Tentu saja kata-kata mereka sampai ke telinga Lynette.

(Hmph. Orang dewasa sepertimu? Kamu bahkan tidak ingat langkah-langkah untuk menyeduh teh secukupnya.)

Bagi Lynette, yang telah menerima berbagai macam pendidikan yang sesuai untuk seorang pembantu sejak usia muda, kemalasan para pembantu di negara ini adalah sesuatu yang tidak dapat ia sangka. Mereka sama sekali tidak menjalankan tugas mereka dengan baik — mulai dari membersihkan hingga merawat pakaian, pekerjaan mereka sangat tidak memuaskan.

Secara khusus, metodologi yang mereka gunakan dalam menyeduh teh sangat kurang. Mereka tidak tahu banyak tentang waktu seduh, atau pentingnya memanaskan cangkir sebelum menggunakannya untuk menyajikan teh. Teh yang mereka seduh tidak memiliki aroma, dan suhu yang mereka gunakan di bawah suhu optimal untuk daun teh. Singkatnya — mereka sama sekali gagal mengeluarkan rasa yang tepat dari daun teh.

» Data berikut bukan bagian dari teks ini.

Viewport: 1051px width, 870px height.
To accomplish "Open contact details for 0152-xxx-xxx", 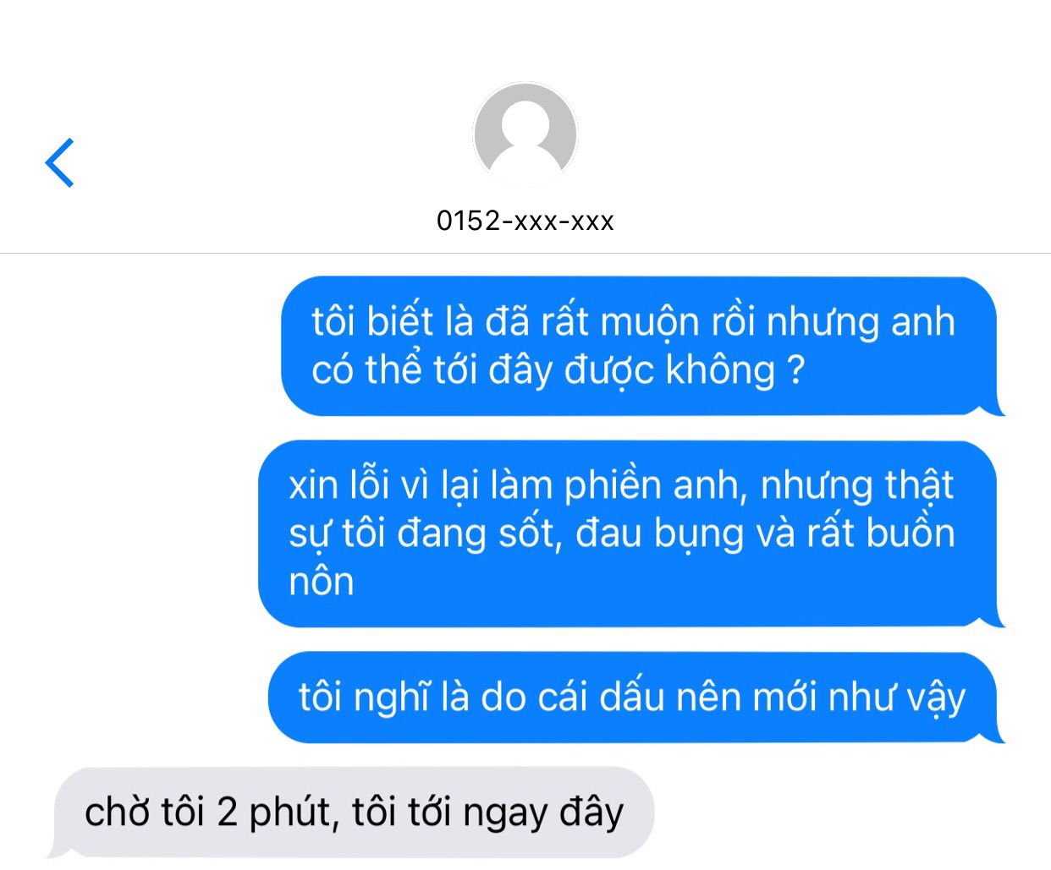I will click(525, 221).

Akan tetapi, baik Yang Mulia Raja maupun Yang Mulia Ratu tidak peduli dengan kekurangan ini. Akibatnya, kualitas pembantu yang dipekerjakan di Daeman mulai menurun.

Lynette merasa terkejut saat pertama kali datang ke istana.

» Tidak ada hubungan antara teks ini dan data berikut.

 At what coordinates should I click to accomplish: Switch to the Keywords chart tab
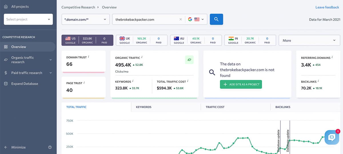(x=143, y=107)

Sebagian besar penghuninya melakukan pekerjaan mereka dengan sangat ceroboh. Kadang-kadang, ada beberapa orang yang mengerjakan pekerjaan mereka dengan lebih hati-hati, tetapi mereka sering melakukannya dengan wajah cemberut. Jelas terlihat bahwa mereka lebih suka berada di tempat lain.

Meskipun mereka adalah seniornya yang berprofesi sama, Lynette tidak dapat menemukan seorang pun yang dapat dijadikan panutan. Bahkan, satu-satunya keberuntungan yang dialami Lynette sejak kedatangannya ke istana adalah ditugaskan untuk mengurus Nyonya Fielle.

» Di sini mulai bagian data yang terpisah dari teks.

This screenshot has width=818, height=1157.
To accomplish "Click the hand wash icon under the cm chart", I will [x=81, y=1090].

Mungkin itu cara yang kasar untuk mengatakannya, tetapi baik Raja maupun Ratu Daeman sama-sama tidak mengerti konsep “kualitas.” Mereka meminum teh yang dibuat dengan sepenuh hati oleh Lynette tanpa menyadari apa pun — mereka meminumnya seolah-olah itu adalah jenis teh biasa yang biasa mereka minum.

Faktanya, Lynette tidak dipekerjakan karena kemampuan atau kepribadiannya — dia malah dipekerjakan karena dia dikatakan berasal dari “Keluarga Pelayan Terhormat,” dan karena dia seusia dengan Fielle.

Namun, di tengah semua itu, hanya Nyonya Fielle yang mengomentari Teh Lynette. Ia tersenyum dan berkata, “Rasanya sangat lezat. Ini pertama kalinya aku minum teh yang begitu lezat!”

Meskipun usianya hampir sama dengan Lynette, jelas bahwa Fielle lebih bijak dari usianya, dan mudah memahami konsep-konsep seperti nilai hakiki dari berbagai hal, baik yang berwujud maupun yang tidak berwujud. Karena itu, Lynette dapat melihat nilai melayani Fielle sebagai seorang pembantu. Sebaliknya, dia senang telah ditugaskan untuk bekerja di bawah orang seperti itu.

Dengan pikiran-pikiran tersebut yang memenuhi benaknya, Lynette berjalan menuju tempat minum terdekat.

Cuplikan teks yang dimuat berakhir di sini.